Once the line containing "Click the third-party" is found, retype it and each line after it through the last entry below, word for word, and nothing else.

Items listed in a dataset:
*** Begin section ***

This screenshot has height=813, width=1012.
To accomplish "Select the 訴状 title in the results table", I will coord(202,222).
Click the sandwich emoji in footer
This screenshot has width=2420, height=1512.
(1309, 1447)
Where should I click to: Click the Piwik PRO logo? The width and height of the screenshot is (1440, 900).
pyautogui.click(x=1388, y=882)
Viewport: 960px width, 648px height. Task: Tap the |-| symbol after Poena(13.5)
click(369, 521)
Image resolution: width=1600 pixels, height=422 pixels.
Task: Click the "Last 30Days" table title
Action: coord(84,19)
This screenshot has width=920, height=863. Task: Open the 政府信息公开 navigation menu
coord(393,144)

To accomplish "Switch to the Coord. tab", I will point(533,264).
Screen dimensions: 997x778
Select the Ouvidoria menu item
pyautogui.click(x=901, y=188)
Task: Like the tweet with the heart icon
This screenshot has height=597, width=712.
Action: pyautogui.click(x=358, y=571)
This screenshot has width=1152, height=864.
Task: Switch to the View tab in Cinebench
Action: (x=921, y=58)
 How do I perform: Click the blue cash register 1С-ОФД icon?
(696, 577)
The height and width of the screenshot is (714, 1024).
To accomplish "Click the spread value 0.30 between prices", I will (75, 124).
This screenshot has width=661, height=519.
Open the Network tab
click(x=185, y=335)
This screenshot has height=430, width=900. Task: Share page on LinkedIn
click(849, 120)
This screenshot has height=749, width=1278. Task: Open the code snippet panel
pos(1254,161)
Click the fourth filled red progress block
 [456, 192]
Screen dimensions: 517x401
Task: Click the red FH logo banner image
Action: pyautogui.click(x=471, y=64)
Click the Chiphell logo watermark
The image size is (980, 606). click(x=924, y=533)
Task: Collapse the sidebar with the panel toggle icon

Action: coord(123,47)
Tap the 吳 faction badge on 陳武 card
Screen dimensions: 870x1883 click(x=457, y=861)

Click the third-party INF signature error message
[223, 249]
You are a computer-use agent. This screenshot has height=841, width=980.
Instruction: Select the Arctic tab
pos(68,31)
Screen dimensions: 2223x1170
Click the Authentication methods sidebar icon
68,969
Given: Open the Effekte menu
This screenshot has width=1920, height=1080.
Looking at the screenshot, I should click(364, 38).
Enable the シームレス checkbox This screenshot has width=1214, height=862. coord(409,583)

*** End section ***

> _Output below_
Click the third-party INF signature error message
[223, 249]
You are a computer-use agent. This screenshot has height=841, width=980.
Instruction: Select the Arctic tab
pos(68,31)
Screen dimensions: 2223x1170
Click the Authentication methods sidebar icon
68,969
Given: Open the Effekte menu
This screenshot has width=1920, height=1080.
Looking at the screenshot, I should click(364, 38).
Enable the シームレス checkbox This screenshot has width=1214, height=862. coord(409,583)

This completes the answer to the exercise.